B's treatment was then interrupted for one year because of the father's financial difficulties. During this time the family moved and B was transferred to a regular public school. He continued to improve academically. Upon his return to therapy I observed that the improvements he had made earlier had been sustained. I resumed mobilization of his misery as before which he could now express for entire sessions at a time. In addition, there were indications that his pelvis was beginning to armor. This included occasional arching of his spine and retraction of his pelvis. At present B is ten years old and has had one hundred forty-four sessions.
In one of his most recent sessions, he proudly showed me his report card from school his grades were mostly "A’s" with a few "B's." His father describes B as being more in control of himself, studying and doing homework by himself without prompting from his parents, and practicing clarinet because he enjoys it. In soccer his behavior is much improved but he still has some problems losing or not feeling successful. His father further describes B as being "sensitive and caring." He loves animals and plays with his dog for long periods. He takes a parent's hand while walking through the mall, wants a kiss and says, "Love you" at bedtime each night. He is liked by his teachers who say he tries very hard. He and his younger brother continue to be very close although bullying and fighting, while less intense, are still problems.

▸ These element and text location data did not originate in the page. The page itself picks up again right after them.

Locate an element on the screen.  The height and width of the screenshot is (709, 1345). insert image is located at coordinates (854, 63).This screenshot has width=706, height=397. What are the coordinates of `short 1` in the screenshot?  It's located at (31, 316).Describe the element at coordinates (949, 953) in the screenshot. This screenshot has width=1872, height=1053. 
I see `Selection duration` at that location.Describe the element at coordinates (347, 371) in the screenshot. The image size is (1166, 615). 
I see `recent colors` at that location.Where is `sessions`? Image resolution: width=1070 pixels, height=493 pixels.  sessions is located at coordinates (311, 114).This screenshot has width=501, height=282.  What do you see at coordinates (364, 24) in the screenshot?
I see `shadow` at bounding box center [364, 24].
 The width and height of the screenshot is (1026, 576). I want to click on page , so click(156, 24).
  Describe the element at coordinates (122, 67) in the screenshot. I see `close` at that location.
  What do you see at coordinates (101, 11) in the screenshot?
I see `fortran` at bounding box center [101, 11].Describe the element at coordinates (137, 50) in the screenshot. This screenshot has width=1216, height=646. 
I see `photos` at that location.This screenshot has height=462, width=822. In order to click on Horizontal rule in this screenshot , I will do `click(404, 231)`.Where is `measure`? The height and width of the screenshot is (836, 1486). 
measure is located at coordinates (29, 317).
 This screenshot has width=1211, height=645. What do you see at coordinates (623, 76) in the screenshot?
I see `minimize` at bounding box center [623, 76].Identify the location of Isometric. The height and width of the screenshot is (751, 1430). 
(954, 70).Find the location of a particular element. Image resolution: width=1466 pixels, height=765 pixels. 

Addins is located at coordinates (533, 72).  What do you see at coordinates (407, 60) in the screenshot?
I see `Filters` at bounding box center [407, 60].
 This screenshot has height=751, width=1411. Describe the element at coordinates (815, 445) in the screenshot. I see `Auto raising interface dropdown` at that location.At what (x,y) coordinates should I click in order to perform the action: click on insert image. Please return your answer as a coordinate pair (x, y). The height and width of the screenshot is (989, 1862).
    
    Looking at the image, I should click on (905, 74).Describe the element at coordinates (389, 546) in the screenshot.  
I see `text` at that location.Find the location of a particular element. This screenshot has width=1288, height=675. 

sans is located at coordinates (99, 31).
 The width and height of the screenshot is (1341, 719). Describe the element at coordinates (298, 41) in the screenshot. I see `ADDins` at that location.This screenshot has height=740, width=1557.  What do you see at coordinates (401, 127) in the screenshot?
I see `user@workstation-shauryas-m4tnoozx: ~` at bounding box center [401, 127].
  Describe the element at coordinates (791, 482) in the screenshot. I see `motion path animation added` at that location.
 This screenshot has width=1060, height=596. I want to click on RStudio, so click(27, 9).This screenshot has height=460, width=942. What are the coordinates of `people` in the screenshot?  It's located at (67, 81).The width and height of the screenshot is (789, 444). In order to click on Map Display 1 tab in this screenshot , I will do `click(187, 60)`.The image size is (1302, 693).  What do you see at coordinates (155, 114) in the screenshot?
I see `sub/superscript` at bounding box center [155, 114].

The focus of therapy will continue to be freeing the ocular segment of its remaining armor. This will stabilize the progress he has made as well as effect further improvement in his functioning.
Orgonomic diagnostic criteria include direct observation of the patient's pattern of armor and the history of disturbances in the functioning. This information directs the medical orgonomist to the segment containing the major block to the organism's energy flow and it is here that the therapeutic intervention begins. This child's signs and symptoms indicated that the primary site of involvement was the ocular segment.
It is probable that the vicissitudes of B's birth (trauma to the head and the difficulty of his mother's labor) laid the foundation for the formation of his particular biophysical structure which contributed to the development of his learning disorder.
From a diagnostic standpoint, the child was an ocular character, most likely a paranoid schizophrenic. 1 His headstrong behavior and early head banging were attempts at relieving holding (tension) in his head. His learning problem was a direct manifestation of his ocular armor. Specifically, ocular armor resulted in his inability to focus and be "present" in his eyes. This in turn resulted in a diminished capacity for concentration and an inability to think sequentially or follow a sequence of ideas. These manifestations of ocular armor constituted B's learning disorder. The severe contraction of the ocular segment responded well to orgone therapy following which his learning problem was largely eliminated. With continued focus on the ocular segment this child's clinical improvement is proceeding smoothly.
This case illustrates the importance of parental cooperation and early intervention in order to obtain the best therapeutic results.
1 The father's history of paranoid schizophrenia was a genetic predisposing factor. Although we use the term "genetic predisposing factor" it must be emphasized that at this time we understand nothing about the energetic functions involved.